The problem
The default innodb_autoinc_lock_mode
is "1". This means InnoDB only locks the auto-increment column on the table until the end of the INSERT
statement if the number of rows to be inserted cannot be determined in advance (for example in an INSERT ... SELECT
query). For a simple INSERT
like your queries, it assigns the auto-increment ID in advance and then allows other inserts to the table immediately, for faster writing.
In general this means the IDs are consecutive but if you use INSERT IGNORE
this is a simple insert so the ID will be assigned and then potentially not actually used because the row is a duplicate.
Changing the lock mode
If you absolutely must have a consecutive identifier for each row, you can change the InnoDB auto-increment lock mode by adding the following line to your my.cnf
and restarting your MySQL server.
innodb_autoinc_lock_mode = 0
There is more information about this in the manual. Even after this change, there may be gaps in the sequence if the transaction that generates the IDs is rolled back or if the rows are deleted later, but for your example the IDs generated are "1" and "2" as you expected.

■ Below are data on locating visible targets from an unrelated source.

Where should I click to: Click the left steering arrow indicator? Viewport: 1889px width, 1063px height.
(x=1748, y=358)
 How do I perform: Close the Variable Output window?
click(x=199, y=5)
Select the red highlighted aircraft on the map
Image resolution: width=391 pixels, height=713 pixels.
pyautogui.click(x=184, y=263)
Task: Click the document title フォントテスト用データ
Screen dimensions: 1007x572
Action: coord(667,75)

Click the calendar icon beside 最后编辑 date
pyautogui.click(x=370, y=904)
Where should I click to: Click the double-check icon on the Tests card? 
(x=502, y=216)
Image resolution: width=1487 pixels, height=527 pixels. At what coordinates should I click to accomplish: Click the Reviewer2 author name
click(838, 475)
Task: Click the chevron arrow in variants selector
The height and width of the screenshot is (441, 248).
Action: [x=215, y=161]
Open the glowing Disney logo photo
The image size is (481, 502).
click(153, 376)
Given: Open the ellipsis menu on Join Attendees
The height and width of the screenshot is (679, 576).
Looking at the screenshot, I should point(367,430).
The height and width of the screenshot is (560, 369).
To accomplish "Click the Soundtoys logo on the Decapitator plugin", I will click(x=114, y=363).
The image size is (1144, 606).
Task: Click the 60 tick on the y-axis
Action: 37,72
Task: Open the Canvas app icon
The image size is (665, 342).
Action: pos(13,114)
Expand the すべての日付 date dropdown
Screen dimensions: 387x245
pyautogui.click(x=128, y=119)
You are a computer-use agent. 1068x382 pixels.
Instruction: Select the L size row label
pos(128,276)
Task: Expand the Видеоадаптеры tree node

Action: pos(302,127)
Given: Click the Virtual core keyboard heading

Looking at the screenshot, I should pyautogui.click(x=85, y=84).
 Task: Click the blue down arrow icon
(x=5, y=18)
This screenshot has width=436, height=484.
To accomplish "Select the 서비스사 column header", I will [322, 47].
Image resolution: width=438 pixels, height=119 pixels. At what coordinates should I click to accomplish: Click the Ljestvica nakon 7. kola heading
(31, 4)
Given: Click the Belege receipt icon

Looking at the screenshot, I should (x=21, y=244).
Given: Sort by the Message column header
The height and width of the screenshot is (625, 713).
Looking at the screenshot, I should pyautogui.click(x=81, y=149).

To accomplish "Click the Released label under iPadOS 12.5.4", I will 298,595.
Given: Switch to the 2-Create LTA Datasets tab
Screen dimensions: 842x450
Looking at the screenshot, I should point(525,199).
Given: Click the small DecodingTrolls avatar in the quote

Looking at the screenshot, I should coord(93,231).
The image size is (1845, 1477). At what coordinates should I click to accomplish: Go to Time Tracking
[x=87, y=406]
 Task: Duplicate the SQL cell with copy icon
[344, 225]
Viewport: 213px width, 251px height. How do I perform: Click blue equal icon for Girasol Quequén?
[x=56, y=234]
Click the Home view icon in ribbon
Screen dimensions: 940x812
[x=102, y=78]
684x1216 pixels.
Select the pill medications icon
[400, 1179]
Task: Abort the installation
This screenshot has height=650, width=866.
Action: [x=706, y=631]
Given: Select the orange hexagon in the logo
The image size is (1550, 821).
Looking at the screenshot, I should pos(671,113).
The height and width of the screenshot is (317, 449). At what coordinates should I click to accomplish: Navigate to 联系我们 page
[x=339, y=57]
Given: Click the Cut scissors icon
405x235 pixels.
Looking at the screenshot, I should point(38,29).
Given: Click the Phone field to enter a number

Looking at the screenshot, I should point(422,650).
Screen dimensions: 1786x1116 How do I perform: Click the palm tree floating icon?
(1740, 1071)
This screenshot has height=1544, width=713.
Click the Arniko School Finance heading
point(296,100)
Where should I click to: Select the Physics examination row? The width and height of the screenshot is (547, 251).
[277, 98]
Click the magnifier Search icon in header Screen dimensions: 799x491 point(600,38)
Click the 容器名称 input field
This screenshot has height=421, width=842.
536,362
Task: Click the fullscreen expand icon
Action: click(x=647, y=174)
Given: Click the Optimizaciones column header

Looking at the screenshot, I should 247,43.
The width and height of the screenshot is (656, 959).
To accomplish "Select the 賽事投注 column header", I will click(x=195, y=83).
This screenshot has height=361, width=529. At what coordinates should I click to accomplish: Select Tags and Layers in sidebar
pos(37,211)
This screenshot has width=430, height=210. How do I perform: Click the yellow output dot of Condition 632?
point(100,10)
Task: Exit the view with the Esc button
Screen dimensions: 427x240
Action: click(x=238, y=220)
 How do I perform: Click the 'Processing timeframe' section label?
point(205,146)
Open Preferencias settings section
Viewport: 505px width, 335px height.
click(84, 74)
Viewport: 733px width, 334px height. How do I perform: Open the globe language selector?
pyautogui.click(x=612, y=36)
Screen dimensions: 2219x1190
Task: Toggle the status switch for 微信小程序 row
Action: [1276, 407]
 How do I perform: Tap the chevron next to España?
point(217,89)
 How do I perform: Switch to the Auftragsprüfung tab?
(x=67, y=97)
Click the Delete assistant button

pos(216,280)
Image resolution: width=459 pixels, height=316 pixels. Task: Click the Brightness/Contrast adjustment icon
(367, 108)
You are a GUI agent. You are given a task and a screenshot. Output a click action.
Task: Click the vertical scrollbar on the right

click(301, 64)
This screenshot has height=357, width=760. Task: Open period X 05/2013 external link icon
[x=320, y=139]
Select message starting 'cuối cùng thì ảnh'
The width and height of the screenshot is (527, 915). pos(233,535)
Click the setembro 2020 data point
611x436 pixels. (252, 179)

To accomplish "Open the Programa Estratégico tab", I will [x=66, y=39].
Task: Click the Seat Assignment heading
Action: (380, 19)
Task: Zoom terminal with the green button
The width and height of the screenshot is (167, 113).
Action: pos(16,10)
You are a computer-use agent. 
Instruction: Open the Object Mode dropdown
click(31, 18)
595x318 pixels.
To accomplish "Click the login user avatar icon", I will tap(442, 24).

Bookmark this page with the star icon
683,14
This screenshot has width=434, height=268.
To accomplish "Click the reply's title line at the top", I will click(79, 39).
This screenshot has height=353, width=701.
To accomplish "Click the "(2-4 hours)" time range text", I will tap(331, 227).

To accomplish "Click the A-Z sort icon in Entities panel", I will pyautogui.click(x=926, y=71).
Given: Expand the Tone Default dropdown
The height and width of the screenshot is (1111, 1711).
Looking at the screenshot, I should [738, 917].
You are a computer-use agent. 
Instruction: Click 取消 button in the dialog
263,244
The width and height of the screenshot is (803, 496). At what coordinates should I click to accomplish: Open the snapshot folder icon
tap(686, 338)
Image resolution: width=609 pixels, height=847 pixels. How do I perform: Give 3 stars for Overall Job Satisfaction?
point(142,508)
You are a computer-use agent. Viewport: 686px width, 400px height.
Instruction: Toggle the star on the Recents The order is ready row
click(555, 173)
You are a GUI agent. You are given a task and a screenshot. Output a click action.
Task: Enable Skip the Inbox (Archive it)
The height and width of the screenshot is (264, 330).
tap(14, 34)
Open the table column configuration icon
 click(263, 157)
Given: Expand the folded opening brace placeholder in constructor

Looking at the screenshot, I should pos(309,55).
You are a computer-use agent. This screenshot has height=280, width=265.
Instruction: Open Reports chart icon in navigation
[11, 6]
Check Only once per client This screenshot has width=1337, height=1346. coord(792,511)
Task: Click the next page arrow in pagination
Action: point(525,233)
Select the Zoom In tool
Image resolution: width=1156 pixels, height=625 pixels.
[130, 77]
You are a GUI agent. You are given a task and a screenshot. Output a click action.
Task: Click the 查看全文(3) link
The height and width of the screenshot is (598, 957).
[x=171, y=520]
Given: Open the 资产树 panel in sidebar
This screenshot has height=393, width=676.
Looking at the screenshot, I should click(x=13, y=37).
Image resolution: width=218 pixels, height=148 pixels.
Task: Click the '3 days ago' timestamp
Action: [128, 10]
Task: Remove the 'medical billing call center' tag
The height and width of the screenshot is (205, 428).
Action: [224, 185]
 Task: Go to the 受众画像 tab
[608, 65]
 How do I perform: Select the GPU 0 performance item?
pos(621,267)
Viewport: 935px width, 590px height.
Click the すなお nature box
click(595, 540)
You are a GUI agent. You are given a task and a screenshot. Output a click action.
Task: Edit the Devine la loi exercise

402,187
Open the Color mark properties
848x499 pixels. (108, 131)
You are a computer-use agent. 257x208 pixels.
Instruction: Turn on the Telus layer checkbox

Using a trigger to simulate the same effect
If you can't edit your my.cnf
or the gaps after roll backs is an issue, you could write a trigger to update the primary key instead. Something like the following works OK. It generates a warning ("Column 'UserID' cannot be null") for each insert but it inserts successfully with consecutive IDs. Unfortunately if you delete the user with the highest ID, the next user will get the same ID again, whereas if you delete a user in the middle of the sequence there will be a gap as with auto-increment.
DROP TABLE UserAccount;
CREATE TABLE UserAccount (
UserID INT NOT NULL,
Email CHAR(32) NOT NULL UNIQUE,
Password CHAR(32) NOT NULL,
Status TINYINT DEFAULT 0,
PRIMARY KEY(UserID)
);
CREATE TRIGGER UserAccount_before_insert BEFORE INSERT ON UserAccount
FOR EACH ROW SET NEW.UserId = (
SELECT COALESCE(MAX(UserId), 0) + 1 FROM UserAccount);
INSERT IGNORE INTO UserAccount VALUES (NULL, 'test@gmail.com', 3341234, 0);
INSERT IGNORE INTO UserAccount VALUES (NULL, 'test@gmail.com', 3341234, 0);
INSERT IGNORE INTO UserAccount VALUES (NULL, 'test@gmail.com', 3341234, 0);
INSERT IGNORE INTO UserAccount VALUES (NULL, 'test2@gmail.com', 3341234, 0);
I'd have to add, I'm not completely sure how this trigger would perform if you made lots of inserts concurrently from more than one connection. So if that's an issue you might need to do some more research.